Single by Colapesce and Dimartino
- Language: Italian
- Released: 9 February 2023
- Genre: Indie pop
- Length: 3:30
- Label: Sony Music Entertainment Italy
- Songwriters: Antonio Dimartino; Lorenzo Urciullo;
- Producers: Federico Nardelli; Giordano Colombo;

Colapesce singles chronology
| "Non chiamarmi mai" (2023) | "Splash" (2023) | "Considera" (2023) |

Dimartino singles chronology
| "Non chiamarmi mai" (2023) | "Splash" (2023) | "Considera" (2023) |

Music video
- "Splash" on YouTube

= Splash (Colapesce and Dimartino song) =

2023 single by Colapesce & Dimartino

"Splash" is a song written and recorded by Italian singer-songwriters Colapesce and Dimartino. The song competed in the 2023 edition of the Sanremo Music Festival, placing 10th in a field of 28. The song was awarded the Mia Martini Critics Award, and also received the "Lucio Dalla" Press, Radio, TV, & Web Award.
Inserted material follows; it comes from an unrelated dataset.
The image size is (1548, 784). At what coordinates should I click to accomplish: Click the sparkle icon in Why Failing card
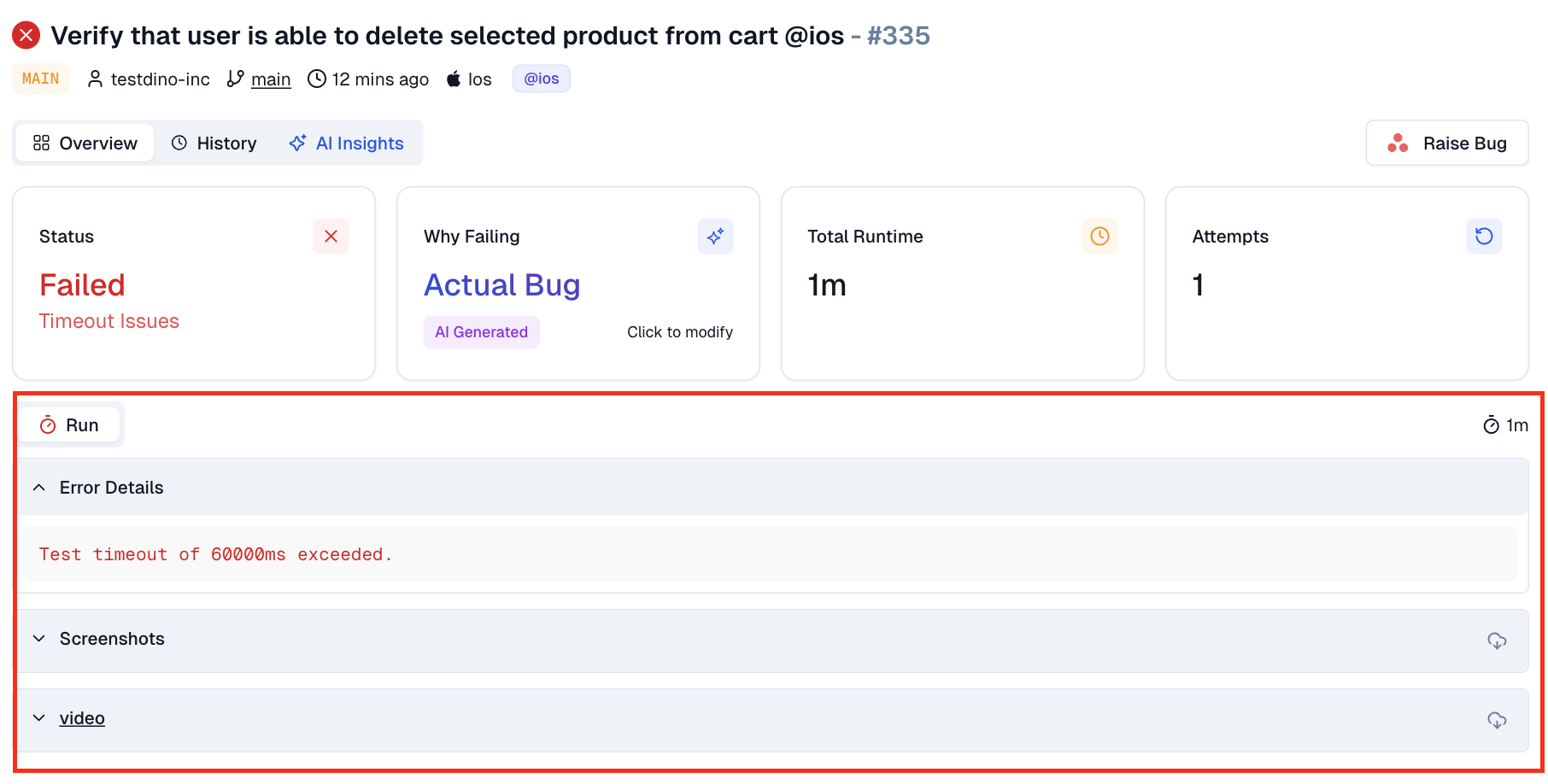[x=715, y=237]
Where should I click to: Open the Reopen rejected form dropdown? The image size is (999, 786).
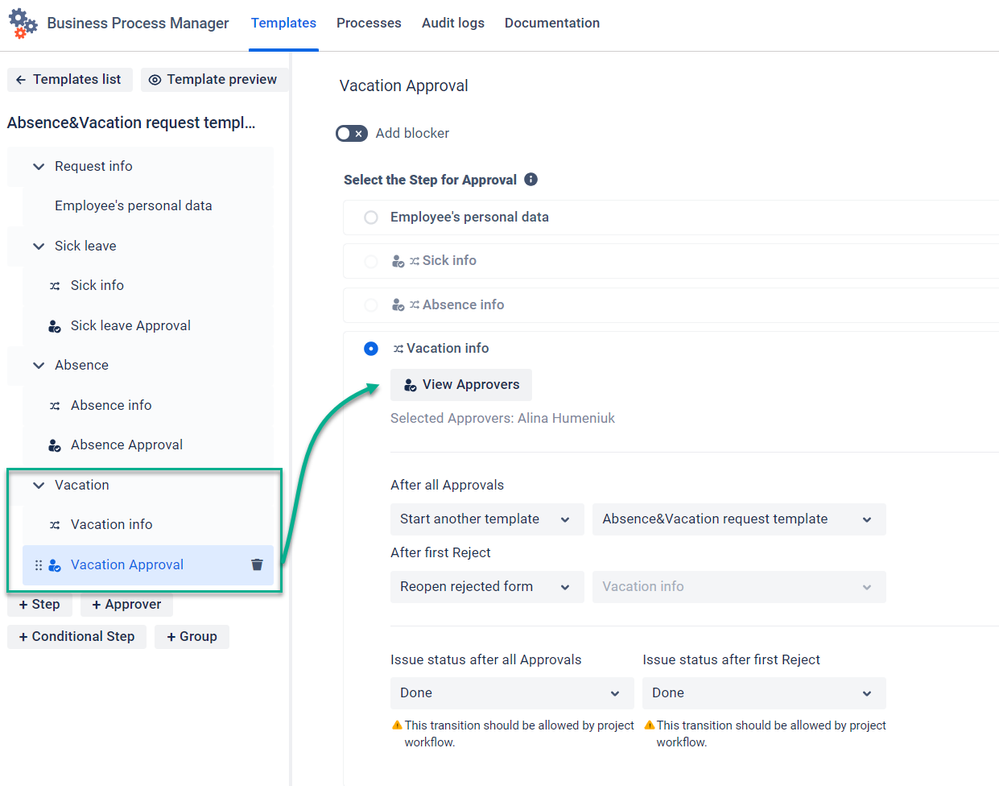[487, 587]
The song is part of their film debut La primavera della mia vita.

==Lyrics==
The song deals with two different but interconnected themes: the weight of expectations that drive people to always seek something more, not enjoying what they already have, and the restlessness to constantly do things so as not to feel the emptiness of life.

==Reception==
The song was well received by critics. In its review of the Sanremo songs, Rolling Stone Italia gave the song a 10/10, describing the song as their ideal winner, and as a song which "has everything: the musical construction, the lyrics, the unspoken triggering the imagination, the on-stage performance". The critic Stefano Benzi referred to the song as "smart, pandering, extremely clever lyrically and in terms of arrangements". Fabio Fiume from All Music Italia rated the song 8/10, writing the song is "nostalgic, truthful, ironic, and not least singable". The Panorama critic Gabriele Antonucci gave the song a 7,5 rating, putting the song above previous Colapesce-Dimartino's hit "Musica Leggerissima", and noting echoes of Lucio Battisti's 1970s productions, Domenico Modugno's "Vecchio frac" and Franco Battiato's electropop of the early 1980s. Gabriele Fazio from Agenzia Giornalistica Italia described the final 10th place at the Sanremo Festival as a "scandal", but praised their Mia Martini Critics' Award win, "not the most important prize but the only prize that counts".

==Music video==
The music video for the song was directed by Salvo "Zavvo" Nicolosi and Giovanni Tomaselli.

==Other versions==
A Spanish version of the song titled "Splash (màs que mares)" featuring Rigoberta Bandini was released in April 2024. South Korean crossover trio Penguin In The Water presented a cover version of the song during the singing competition show Phantom Singer.

==Charts==
===Weekly charts===

| Chart (2023) | Peak position |
|---|---|
| Italy (FIMI) | 8 |
| Italy Airplay (EarOne) | 6 |
| San Marino (SMRRTV Top 50) | 7 |
| Switzerland (Schweizer Hitparade) | 91 |

===Year-end charts===

Year-end chart performance for "Splash"
| Chart (2023) | Position |
|---|---|
| Italy (FIMI) | 54 |

==Certifications==

Certifications for "Splash"
| Region | Certification | Certified units/sales |
| Italy (FIMI) | 2× Platinum | 200,000^{‡} |
^{‡} Sales+streaming figures based on certification alone.